TLS issue

[Mohan Nagandlla]

I have enabled the TLS for proemtheus web and it has success but comming to the config reloader container it is giving error like this

ts=2021-10-21T03:17:20.472907734Z caller=log.go:124 level=error msg="function failed. Retrying in next tick" err="trigger reload: received non-200 response: 400 Bad Request; have you set `--web.enable-lifecycle` Prometheus flag?"

ts=2021-10-21T03:17:25.473290874Z caller=log.go:124 level=error msg="function failed. Retrying in next tick" err="trigger reload: received non-200 response: 400 Bad Request; have you set `--web.enable-lifecycle` Prometheus flag?"

But I have enabled the flag the main problem I have observed is

 in reloaded contianer argumnets tye reload url is http only not https Prometheus running on https but config reloader is trying to connect to the Prometheus with http that's why it's showing that error and which leads to not able to update scrap targets and alerts by CRD

Thanks

Mohan Nagandlla

[Brian Candler]

I think you answered your own question.  If you've changed the prometheus web interface to use HTTPS, then whatever piece of software is sending the reload command to prometheus also needs to use HTTPS.

You didn't mention what that piece of software is, but you'll need to change it (or its configuration).  Of course, how to do this is not a question about prometheus, so talk to the author of that software.

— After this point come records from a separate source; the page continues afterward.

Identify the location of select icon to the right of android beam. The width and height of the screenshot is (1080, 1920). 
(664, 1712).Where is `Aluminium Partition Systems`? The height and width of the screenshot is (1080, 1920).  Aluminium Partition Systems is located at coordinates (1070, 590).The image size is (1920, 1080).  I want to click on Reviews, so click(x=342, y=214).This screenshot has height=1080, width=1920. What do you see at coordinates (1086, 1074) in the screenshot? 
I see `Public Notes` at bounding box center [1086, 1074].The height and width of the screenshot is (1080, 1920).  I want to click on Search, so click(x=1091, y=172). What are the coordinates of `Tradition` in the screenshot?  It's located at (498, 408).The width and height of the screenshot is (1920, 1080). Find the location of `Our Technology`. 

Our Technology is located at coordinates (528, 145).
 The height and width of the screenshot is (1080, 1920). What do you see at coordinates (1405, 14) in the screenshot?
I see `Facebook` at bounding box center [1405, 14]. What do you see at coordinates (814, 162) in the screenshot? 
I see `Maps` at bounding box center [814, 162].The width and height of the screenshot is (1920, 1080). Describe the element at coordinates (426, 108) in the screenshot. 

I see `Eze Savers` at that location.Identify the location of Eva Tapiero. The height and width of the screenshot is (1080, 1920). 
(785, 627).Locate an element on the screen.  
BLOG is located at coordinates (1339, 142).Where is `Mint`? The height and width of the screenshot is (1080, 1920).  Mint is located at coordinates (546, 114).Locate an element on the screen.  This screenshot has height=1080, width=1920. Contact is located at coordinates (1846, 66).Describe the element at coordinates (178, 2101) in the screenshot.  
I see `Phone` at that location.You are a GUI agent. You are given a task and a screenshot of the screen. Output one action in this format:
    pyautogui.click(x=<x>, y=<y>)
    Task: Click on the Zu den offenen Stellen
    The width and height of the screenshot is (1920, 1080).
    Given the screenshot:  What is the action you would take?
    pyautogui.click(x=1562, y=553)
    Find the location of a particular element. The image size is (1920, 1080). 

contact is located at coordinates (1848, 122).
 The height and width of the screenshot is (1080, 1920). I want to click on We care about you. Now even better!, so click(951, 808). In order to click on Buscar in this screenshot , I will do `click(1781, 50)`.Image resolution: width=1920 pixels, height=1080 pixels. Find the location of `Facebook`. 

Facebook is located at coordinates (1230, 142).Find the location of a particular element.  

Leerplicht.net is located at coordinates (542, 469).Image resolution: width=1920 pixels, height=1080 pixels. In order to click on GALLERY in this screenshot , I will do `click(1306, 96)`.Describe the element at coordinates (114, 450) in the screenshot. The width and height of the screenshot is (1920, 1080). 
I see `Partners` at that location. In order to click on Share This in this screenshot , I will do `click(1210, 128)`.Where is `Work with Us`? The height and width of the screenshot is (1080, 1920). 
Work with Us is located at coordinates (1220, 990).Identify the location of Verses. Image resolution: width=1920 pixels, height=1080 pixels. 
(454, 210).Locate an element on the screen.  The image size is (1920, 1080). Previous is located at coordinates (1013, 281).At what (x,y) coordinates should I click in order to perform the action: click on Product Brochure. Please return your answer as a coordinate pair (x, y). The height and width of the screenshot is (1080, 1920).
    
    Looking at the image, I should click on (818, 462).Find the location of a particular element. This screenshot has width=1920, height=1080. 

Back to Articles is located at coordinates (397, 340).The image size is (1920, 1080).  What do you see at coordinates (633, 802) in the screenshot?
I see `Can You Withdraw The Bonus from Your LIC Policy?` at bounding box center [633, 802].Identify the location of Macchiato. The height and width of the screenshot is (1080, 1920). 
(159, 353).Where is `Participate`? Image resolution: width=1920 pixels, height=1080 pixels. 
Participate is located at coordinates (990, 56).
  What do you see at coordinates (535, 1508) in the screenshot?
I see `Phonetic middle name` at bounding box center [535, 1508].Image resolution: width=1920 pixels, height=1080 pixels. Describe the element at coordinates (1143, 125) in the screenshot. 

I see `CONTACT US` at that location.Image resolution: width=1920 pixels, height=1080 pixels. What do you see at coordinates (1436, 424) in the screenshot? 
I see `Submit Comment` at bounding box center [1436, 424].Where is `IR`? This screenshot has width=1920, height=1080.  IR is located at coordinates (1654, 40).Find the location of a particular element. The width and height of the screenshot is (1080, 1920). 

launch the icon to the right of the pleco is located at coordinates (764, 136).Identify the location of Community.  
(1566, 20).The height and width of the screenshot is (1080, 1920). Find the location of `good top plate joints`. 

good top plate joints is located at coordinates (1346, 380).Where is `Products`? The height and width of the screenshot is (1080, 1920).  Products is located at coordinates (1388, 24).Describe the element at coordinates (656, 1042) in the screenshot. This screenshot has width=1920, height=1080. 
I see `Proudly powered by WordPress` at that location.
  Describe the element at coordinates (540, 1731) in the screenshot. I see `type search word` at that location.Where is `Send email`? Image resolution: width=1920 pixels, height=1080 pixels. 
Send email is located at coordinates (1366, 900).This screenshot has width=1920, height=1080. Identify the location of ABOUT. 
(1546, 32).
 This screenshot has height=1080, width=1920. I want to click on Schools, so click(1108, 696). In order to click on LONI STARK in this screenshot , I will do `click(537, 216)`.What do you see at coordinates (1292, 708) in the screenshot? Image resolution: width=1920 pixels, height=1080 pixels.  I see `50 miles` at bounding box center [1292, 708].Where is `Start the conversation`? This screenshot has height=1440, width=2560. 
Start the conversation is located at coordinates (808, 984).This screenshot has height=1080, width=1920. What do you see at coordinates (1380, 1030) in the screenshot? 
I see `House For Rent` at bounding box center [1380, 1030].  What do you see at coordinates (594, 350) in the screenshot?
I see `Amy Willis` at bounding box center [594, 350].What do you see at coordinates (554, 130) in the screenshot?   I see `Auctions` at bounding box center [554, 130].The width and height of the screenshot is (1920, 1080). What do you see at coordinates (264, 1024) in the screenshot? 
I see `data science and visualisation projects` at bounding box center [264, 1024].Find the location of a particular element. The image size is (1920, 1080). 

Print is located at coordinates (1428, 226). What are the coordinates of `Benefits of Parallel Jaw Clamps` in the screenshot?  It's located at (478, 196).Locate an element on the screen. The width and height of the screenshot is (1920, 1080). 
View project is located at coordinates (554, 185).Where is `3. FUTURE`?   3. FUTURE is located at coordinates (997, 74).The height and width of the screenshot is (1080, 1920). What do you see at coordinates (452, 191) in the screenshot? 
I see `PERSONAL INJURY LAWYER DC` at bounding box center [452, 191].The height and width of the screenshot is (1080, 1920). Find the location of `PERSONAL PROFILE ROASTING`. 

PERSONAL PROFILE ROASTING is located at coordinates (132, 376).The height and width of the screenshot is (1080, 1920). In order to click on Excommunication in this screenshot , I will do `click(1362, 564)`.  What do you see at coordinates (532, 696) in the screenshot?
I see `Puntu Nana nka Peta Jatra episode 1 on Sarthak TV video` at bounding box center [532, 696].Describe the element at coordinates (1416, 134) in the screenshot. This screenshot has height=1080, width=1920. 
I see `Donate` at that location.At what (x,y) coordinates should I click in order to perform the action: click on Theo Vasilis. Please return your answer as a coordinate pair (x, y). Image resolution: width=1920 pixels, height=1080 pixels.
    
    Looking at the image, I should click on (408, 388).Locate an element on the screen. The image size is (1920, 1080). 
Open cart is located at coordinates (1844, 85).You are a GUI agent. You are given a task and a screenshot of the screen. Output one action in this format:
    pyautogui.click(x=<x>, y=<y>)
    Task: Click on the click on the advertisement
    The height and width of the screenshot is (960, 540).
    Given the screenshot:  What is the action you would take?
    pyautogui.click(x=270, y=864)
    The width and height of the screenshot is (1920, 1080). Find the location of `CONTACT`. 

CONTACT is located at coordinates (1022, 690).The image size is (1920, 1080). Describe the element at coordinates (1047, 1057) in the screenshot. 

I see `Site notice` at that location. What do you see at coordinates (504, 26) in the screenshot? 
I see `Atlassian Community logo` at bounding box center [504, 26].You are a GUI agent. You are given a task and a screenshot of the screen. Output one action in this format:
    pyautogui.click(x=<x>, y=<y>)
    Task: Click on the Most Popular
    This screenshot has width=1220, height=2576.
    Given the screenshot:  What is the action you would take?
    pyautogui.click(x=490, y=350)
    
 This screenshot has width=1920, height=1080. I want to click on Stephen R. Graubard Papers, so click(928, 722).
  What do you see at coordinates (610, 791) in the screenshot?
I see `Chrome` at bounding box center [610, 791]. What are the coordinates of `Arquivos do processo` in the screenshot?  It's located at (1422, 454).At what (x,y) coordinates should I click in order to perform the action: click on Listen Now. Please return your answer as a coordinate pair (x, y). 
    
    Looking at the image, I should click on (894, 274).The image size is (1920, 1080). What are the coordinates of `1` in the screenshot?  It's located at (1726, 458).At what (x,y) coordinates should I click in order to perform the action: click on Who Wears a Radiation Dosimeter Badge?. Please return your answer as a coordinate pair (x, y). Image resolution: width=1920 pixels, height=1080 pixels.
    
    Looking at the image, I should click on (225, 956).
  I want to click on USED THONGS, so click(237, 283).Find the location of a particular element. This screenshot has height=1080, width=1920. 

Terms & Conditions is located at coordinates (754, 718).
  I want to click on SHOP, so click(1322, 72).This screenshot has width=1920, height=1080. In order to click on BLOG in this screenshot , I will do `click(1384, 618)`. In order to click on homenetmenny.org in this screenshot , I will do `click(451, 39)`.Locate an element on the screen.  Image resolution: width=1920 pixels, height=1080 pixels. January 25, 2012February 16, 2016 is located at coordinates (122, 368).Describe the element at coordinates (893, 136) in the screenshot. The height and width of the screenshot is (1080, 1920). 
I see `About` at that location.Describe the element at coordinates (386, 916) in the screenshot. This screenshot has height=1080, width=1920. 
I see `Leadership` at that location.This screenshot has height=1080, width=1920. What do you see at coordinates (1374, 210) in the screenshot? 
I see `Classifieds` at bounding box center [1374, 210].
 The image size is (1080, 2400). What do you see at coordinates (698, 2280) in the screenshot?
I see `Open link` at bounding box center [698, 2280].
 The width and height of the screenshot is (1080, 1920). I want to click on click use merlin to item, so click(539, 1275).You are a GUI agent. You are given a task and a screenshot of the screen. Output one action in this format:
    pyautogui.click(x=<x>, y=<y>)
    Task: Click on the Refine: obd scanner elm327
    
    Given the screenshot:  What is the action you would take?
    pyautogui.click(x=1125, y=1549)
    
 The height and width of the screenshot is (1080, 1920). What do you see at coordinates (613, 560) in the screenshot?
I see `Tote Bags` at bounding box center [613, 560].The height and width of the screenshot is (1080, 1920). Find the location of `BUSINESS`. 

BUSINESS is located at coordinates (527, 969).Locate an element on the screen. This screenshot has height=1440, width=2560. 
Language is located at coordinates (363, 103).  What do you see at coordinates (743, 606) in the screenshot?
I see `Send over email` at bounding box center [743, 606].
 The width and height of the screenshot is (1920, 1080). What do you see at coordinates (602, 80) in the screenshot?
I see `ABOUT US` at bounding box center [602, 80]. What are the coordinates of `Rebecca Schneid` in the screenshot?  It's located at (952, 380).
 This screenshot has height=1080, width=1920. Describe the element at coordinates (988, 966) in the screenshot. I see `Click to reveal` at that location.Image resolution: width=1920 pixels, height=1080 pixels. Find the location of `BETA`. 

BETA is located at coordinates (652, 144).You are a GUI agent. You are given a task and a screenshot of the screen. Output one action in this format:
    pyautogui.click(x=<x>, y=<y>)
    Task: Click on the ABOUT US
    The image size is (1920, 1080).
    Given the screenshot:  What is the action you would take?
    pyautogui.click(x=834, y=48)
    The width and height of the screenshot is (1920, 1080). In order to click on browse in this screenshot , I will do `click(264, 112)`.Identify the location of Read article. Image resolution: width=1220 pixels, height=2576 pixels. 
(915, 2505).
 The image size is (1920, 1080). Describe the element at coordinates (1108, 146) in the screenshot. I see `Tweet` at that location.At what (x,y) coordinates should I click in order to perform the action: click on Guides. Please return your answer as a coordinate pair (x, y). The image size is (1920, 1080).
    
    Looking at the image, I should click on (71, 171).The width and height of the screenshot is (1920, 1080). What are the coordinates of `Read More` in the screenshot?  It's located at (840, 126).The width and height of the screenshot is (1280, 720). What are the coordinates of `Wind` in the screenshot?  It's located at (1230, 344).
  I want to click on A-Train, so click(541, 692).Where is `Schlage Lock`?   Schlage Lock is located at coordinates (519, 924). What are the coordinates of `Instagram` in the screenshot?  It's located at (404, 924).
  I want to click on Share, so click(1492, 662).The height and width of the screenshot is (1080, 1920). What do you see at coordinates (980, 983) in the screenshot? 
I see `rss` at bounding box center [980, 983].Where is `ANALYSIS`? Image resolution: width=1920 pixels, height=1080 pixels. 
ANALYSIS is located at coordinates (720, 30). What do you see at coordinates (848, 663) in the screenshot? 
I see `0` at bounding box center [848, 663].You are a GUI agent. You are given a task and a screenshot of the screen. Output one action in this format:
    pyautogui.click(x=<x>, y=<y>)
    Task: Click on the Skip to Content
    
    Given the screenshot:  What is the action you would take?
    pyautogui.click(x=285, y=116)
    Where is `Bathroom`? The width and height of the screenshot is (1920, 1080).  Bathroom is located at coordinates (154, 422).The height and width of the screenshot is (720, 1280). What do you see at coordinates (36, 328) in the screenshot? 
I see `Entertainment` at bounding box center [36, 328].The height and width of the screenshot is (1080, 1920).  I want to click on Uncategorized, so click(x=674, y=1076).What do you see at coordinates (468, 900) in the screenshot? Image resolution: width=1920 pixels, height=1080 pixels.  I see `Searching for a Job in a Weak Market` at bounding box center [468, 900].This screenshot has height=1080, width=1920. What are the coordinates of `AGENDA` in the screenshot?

Another option is to leave prometheus on http, put a proxy in front of it (e.g. exporter_exporter, apache, nginx) to do the TLS termination.  Then the thing that's doing the reload can connect directly to prometheus on 127.0.0.1:9090 (if it's running in the same pod).  Or since you mention CRDs, and presumably kubernetes, then you could do your TLS termination on an ingress controller.